Un soldado me tomó con fuerza del hombro, e hicieron lo mismo con Roy, Bertie y Helena. Las entrañas volvían a revolcarse en mi estómago. Al salir del establecimiento algo nuevo y sin rumbo comenzaría. No más órdenes del capitán o del teniente, simplemente seríamos un barco a merced del destino que la vida con nuestra ayuda comenzaba a labrar.

El frío afuera era agonizante. Tan frío que quemaba. Vi dos vehículos con redilas estacionados en frente. El capitán y el teniente aún no habían sido montados en ellos, me preguntaba por qué. Caminé con pasos débiles y vacilantes hasta uno de los vehículos, seguido por mis compañeros. El coronel se acercó y con una sonrisa fidedigna, miró de pies a cabeza al capitán Villiers.

—Suban al vehículo.

El teniente obedeció de inmediato. No comparable al capitán permanecía en su lugar, sereno y frío como el invierno que ahora nos aplastaba con su brisa. Cuando pasaron varios segundos sin que el capitán se moviera, el coronel dio un paso hacia él. La sonrisa se había borrado del todo, y una magnum había hecho aparición en su zurda.

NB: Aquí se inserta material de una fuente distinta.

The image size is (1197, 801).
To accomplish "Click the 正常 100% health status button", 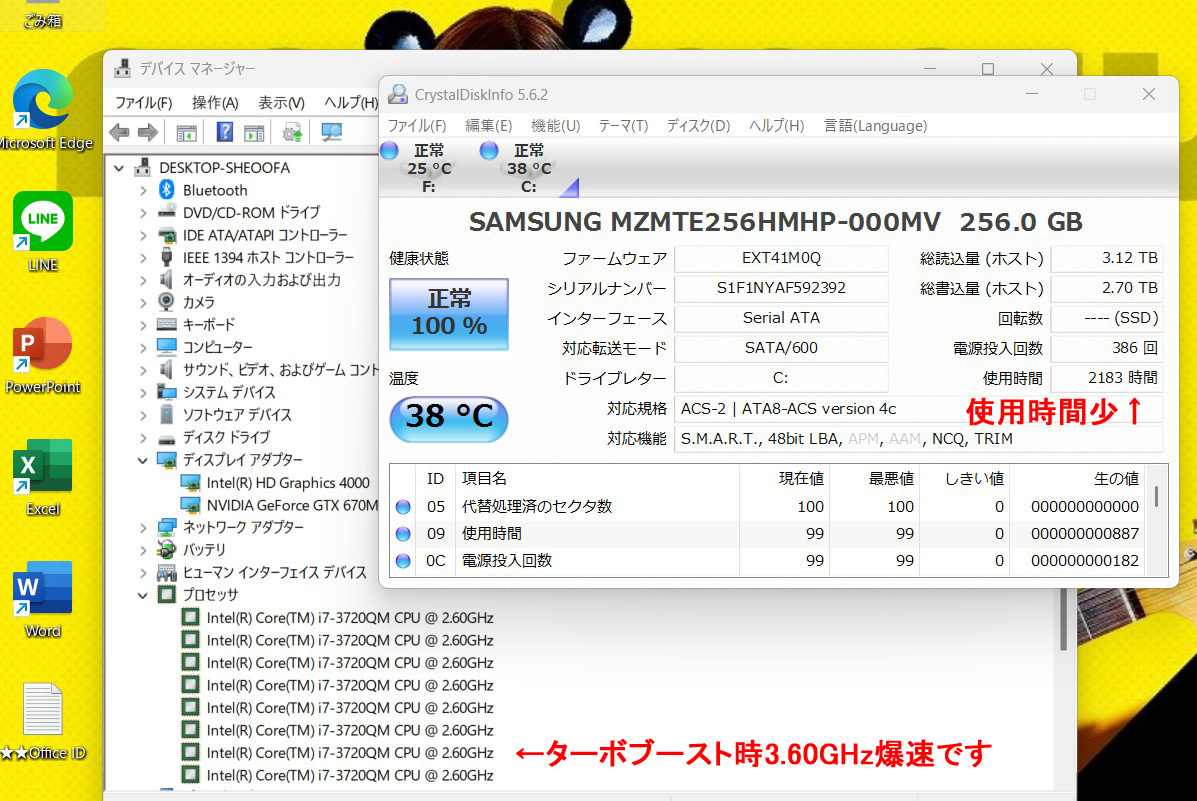I will [449, 313].
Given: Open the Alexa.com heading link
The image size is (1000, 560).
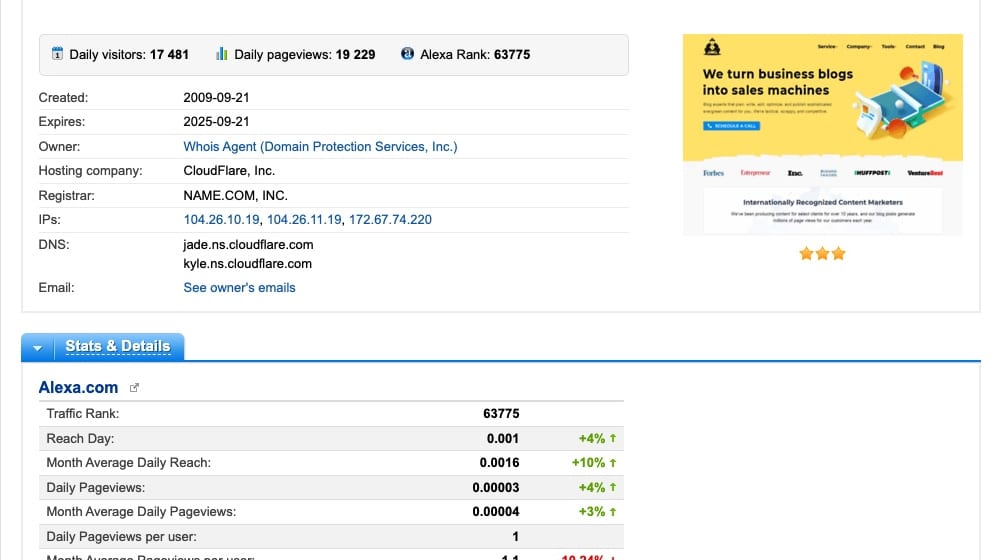Looking at the screenshot, I should point(78,387).
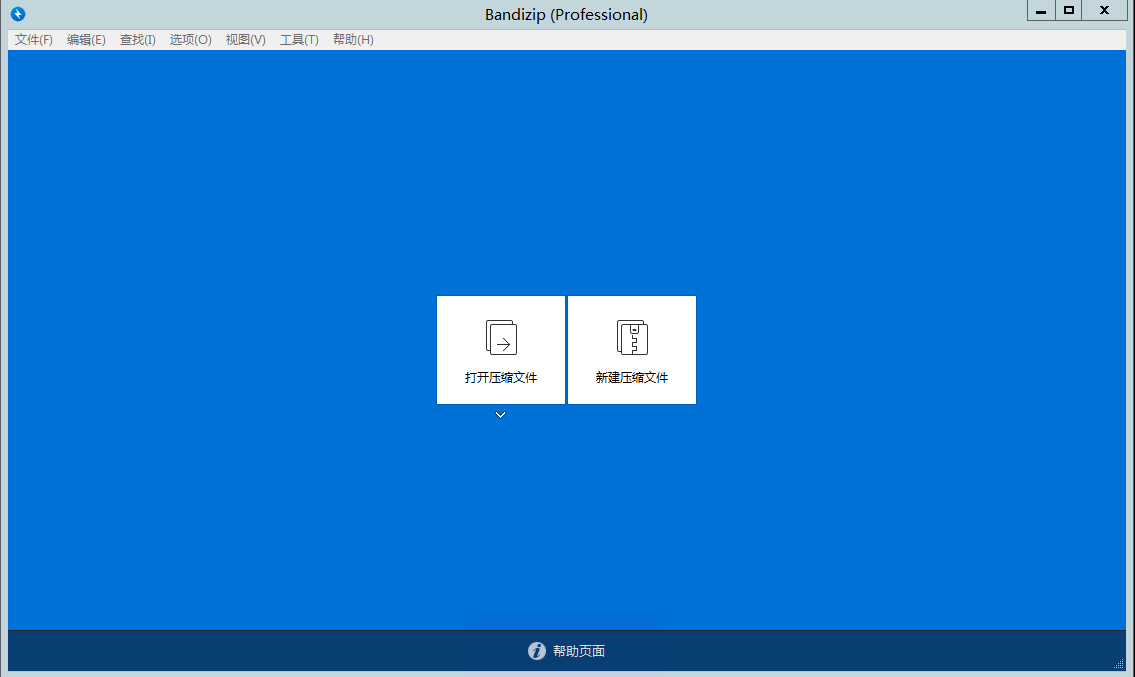Image resolution: width=1135 pixels, height=677 pixels.
Task: Open the 视图(V) menu
Action: pos(245,40)
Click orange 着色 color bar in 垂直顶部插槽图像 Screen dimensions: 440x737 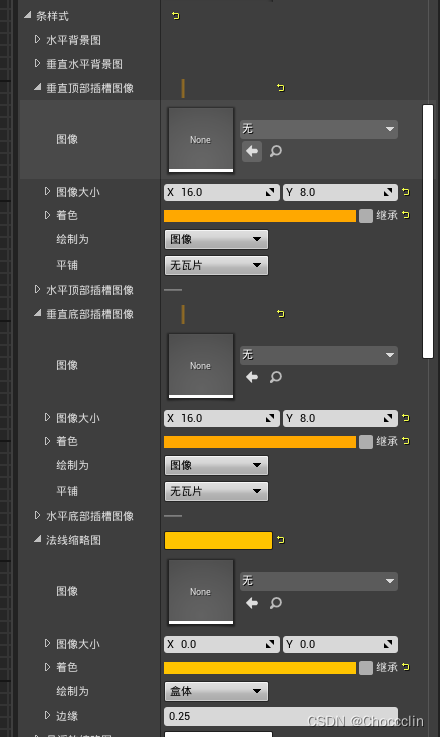click(260, 216)
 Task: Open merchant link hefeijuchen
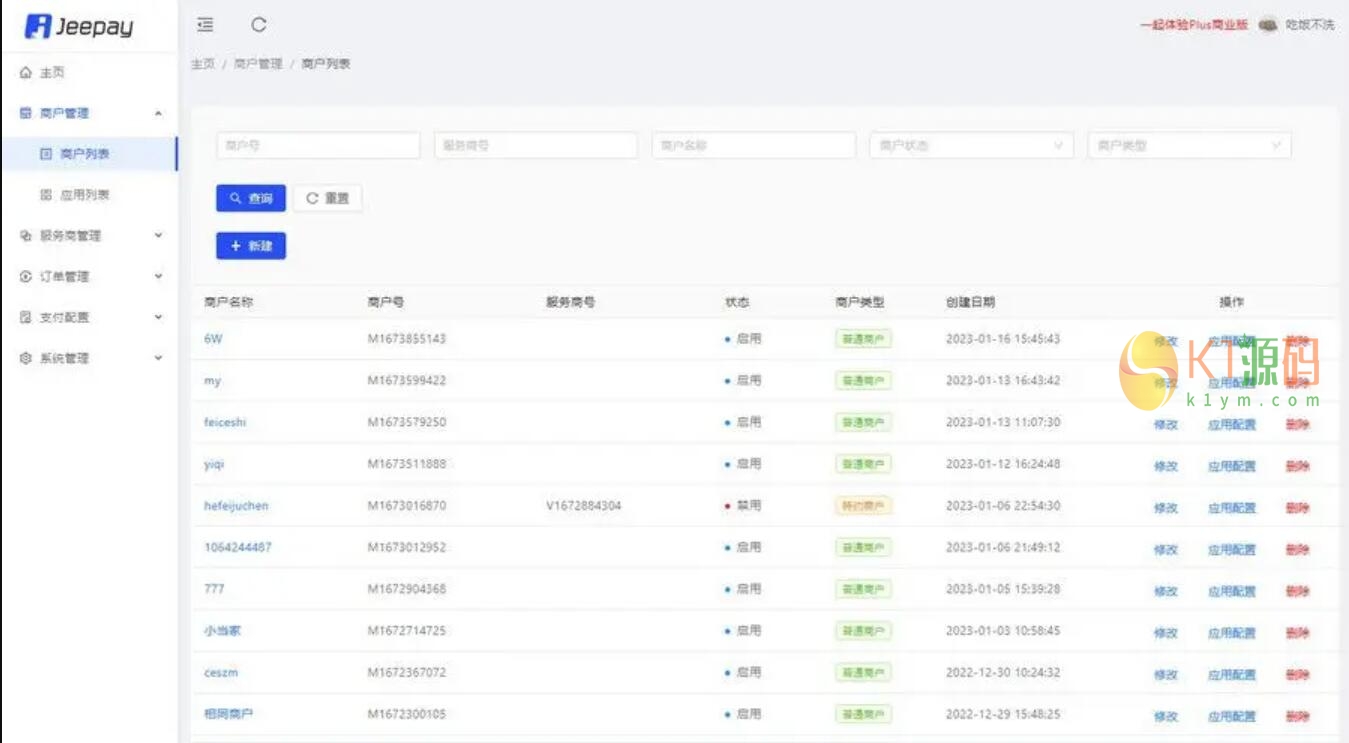pyautogui.click(x=236, y=506)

— ¿Está sordo? ¡Muévase! —masculló el coronel.

Lejos de moverse, el capitán se limitó a cruzarse de brazos.

—Aunque la razón me dicta obedecerle, la dignidad y mi consciencia me dicen que me quede aquí —suspiró, pero sus labios se curvaron de forma divertida: — Lo lamento mucho, pero no pienso ir a ningún lado, ni pienso someterme a lo que diga un consejo. Sí quiere matarme, coronel, hágalo aquí y ahora.

— ¿Y usted cree que le voy a obedecer? —Waldemar elevó una ceja, curioso.

—No tiene alternativa.

Waldemar no respondió. Elevó su mano y disparó contra la pierna del capitán. Éste cayó de rodillas contra el pobre asfalto que recubría el camino. Nosotros dimos un paso hacia atrás, asustados. Para nuestra sorpresa, el capitán no emitió ningún sonido.

— ¡Súbanlo y vámonos! —ordenó a los soldados de ese furgón. Después se acercó al conductor del nuestro y murmuró: —. Son asquerosos judíos. Llévenlos a la estación, y de ahí a Bergen-belsen, Amersfoort, o sí es posible al mismo Auschwitz.

Dicho esto, el coronel montó en la camioneta que llevaba al capitán y el teniente. A nosotros nos obligaron a subir casi a trompadas a la nuestra. Cuando arrancamos, me fue inevitable observar la sangre roja y oscura que el capitán había dejado en el asfalto sin nieve. Pronto ese charco se convirtió en un pequeño río sin cause ni dirección.

Un pequeño río que representaba mi vida entera.